A PEC dos Precatórios é outro assunto polêmico. Agride a Lei de Reponsabilidade Fiscal, tenta driblar o Teto de Gastos, pressupõe o “calote” em dívidas líquidas e certas, materializadas nos precatórios, e cria espaço para a ampliação de despesas em ano eleitoral para um Estado bastante endividado e com déficits orçamentários recorrentes. Certamente, outras formas existem para financiar o Auxílio Brasil, sucessor do Bolsa Família. O Senado Federal está procurando formas de minimizar os danos.
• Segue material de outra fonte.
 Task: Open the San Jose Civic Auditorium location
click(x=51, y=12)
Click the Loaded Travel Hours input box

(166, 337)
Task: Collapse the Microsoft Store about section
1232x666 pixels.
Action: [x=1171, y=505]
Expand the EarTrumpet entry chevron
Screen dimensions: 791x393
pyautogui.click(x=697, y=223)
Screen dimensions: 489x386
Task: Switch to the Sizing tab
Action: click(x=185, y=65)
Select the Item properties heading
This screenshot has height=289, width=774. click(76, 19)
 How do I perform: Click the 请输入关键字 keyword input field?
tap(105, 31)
Por último, o Piso Nacional Salarial da Enfermagem. Como ex-secretário da saúde de Minas, como poucos, sei da centralidade dos profissionais da enfermagem no sistema de saúde. São profissionais abnegados e dedicados. Mas, o piso salarial aprovado pelo Senado Federal, nesta semana, implicará em um gasto adicional para o SUS estimado em 16 bilhões de reais, recaindo sobretudo sobre municípios e santas casas. Ninguém apontou de onde sairá o dinheiro. E pior, a direção da Câmara dos Deputados acenou com a redução da jornada de trabalho de 40 para 30 horas semanais, o que aumentará significativamente o impacto orçamentário, sem o suporte de novos impostos ou o corte de outras despesas. Os efeitos futuros poderão ser graves.
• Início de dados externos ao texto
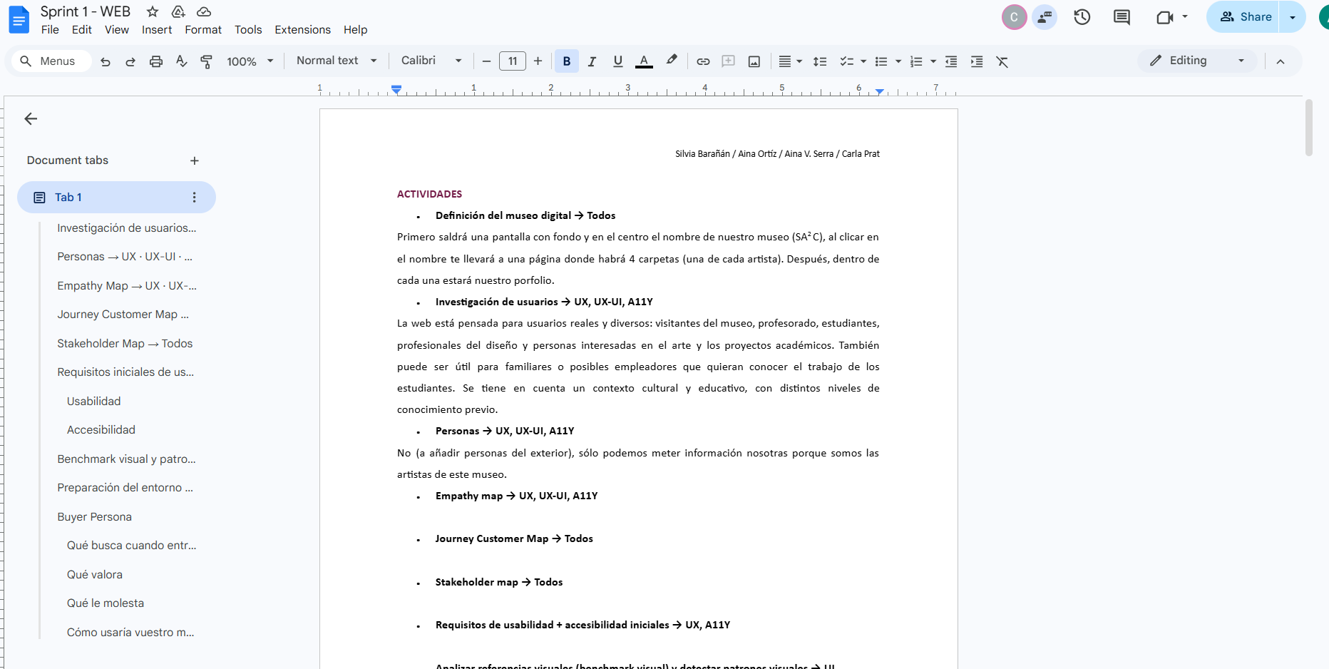
Task: Open the Editing mode dropdown
Action: pyautogui.click(x=1197, y=61)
É evidente que é muito mais simpático falar em ampliação de gastos com obras, salários melhores, novos programas governamentais. Quem fala em restrição orçamentária geralmente vira um chato desmancha prazeres. Mas estamos urgentemente precisando de estadistas que tenham clareza e coragem para tirar o Brasil da profunda crise fiscal em que nos encontramos. A sociedade agradecerá, porque é ela que está pagando o preço da irresponsabilidade fiscal com a volta da inflação, juros altos, desemprego e fuga de investimentos.